To summarize his other submissions, Mr. Sollazzo contends that the arbitrator failed to appreciate the medical evidence, establishing the need for his trip to Italy, and the urgency involved in making the necessary arrangements in time for his departure.
As stated above, the general rule, established in Rule 46.2 of the Dispute Resolution Practice Code, is that appeals from preliminary or interim orders are not allowed. Its purpose is to avoid delay and to minimize the complexity and cost of proceedings. In my view, the appeal decisions reflect an appropriate reluctance to intrude in the arbitration process, but a willingness to do so in circumstances where it is likely that allowing the appeal to proceed will streamline the process in some way.2 This would include situations where there is a clear error in the decision, or the appeal presents a strong argument on a key issue, making it likely that time and resources would be wasted if the appeal was not decided first. As stated in Rule 1.1 of the Dispute Resolution
Practice Code: “These rules will be broadly interpreted to produce the quickest, most just and least expensive resolution of the dispute.”

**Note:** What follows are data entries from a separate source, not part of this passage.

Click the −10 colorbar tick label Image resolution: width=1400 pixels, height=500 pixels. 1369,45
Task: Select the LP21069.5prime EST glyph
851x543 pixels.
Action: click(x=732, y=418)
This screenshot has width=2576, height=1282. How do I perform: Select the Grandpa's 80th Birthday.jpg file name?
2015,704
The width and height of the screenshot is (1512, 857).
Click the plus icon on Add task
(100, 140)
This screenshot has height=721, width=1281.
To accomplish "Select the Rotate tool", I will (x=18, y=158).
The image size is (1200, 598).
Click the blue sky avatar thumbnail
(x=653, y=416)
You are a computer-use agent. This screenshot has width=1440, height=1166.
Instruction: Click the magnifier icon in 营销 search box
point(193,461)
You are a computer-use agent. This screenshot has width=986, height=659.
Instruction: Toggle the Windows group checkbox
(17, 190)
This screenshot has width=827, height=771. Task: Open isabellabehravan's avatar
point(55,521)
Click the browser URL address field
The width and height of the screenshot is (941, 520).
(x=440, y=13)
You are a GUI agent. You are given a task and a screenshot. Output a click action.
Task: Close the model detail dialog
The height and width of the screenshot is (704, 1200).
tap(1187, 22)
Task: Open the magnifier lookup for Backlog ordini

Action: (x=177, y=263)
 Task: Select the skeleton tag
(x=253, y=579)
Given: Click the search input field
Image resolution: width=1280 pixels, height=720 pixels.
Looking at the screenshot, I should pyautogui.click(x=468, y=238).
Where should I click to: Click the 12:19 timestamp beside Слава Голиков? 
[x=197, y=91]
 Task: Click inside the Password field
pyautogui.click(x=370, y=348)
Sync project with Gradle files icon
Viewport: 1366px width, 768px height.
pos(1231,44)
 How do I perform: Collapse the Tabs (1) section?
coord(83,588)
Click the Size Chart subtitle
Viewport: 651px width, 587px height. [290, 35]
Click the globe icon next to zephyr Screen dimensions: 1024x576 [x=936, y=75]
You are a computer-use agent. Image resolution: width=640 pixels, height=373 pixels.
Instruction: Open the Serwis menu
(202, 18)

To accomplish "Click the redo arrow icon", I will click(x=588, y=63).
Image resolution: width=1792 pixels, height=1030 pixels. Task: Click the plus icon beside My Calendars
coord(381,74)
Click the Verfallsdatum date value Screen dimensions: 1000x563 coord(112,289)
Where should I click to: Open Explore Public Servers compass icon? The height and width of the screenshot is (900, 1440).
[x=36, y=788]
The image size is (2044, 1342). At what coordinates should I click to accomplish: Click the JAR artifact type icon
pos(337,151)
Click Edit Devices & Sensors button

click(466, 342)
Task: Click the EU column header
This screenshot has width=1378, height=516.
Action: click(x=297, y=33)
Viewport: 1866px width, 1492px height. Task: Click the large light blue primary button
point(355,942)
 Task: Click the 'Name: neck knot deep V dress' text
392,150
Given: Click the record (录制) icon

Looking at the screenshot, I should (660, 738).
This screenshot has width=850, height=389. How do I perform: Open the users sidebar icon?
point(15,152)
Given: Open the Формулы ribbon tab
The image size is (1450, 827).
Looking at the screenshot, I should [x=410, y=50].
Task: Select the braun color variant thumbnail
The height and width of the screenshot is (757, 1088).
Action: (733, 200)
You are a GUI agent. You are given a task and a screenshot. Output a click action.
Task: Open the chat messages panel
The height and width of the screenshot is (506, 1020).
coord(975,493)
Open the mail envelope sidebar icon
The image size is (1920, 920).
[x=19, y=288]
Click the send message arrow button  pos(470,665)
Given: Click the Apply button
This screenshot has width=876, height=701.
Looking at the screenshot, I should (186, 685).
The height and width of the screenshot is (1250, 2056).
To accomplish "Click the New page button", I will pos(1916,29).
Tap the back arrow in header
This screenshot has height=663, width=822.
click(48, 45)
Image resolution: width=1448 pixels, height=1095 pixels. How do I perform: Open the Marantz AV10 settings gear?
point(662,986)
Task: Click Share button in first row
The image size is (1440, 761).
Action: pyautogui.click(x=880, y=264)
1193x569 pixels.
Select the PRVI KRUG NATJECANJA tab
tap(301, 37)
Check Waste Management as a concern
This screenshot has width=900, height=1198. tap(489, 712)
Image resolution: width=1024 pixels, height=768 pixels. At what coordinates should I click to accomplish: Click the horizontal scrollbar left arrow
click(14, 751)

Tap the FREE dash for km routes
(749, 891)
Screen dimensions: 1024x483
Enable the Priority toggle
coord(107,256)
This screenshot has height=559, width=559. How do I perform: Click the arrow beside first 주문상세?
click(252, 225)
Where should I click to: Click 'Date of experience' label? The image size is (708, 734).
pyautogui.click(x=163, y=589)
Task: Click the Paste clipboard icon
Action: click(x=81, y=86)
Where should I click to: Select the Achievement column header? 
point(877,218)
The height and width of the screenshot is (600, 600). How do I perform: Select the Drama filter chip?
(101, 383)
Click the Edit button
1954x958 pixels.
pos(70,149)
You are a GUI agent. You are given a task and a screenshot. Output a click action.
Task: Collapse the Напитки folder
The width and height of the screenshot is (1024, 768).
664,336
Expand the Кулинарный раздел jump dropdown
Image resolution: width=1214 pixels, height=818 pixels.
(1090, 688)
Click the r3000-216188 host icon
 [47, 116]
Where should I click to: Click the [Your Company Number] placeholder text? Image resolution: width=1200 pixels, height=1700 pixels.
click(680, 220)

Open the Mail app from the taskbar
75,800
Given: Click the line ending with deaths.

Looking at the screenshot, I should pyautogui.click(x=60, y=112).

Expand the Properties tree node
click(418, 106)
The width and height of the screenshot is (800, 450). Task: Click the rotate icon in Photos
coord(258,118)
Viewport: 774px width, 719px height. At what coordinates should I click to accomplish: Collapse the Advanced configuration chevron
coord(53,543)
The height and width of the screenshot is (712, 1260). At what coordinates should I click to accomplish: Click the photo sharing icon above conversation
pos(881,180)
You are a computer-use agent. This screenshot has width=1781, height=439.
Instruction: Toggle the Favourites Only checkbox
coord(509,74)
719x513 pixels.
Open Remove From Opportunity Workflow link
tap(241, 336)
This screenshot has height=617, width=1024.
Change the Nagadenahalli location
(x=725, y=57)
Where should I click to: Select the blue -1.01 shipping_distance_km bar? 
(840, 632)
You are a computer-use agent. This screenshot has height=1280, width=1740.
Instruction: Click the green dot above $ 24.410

In this case, I am not persuaded that the appeal should be allowed to proceed. Despite efforts to act quickly, the arbitrator did not hear the motion for interim benefits until Mr. Sollazzo had already left the country. While delay should not be used to frustrate an insured person’s claim, the arbitrator was not persuaded that it what happened here. Nor am I. Now that Mr. Sollazzo presumably has returned to Canada, it is my view that the dispute is best addressed in a full arbitration hearing. This will allow the parties to present evidence relevant to their disagreements about the handling of this claim. Until then, the appeal is premature.
November 9, 1999
David R. Draper Director’s Delegate
Date
Footnotes
- For example, see Tesfay and Allstate Insurance Company of Canada, (FSCO P99-00023, June 21, 1999); Bouassali and Zurich Insurance Company, (FSCO P98-00039, November 20, 1998); and Glynn and General Accident Assurance Company, (OIC P98-00085, March 17, 1997).
- Ontario Regulation 776/93, as amended, the Statutory Accident Benefits Schedule - Accidents after December 31, 1993 and before November 1, 1996.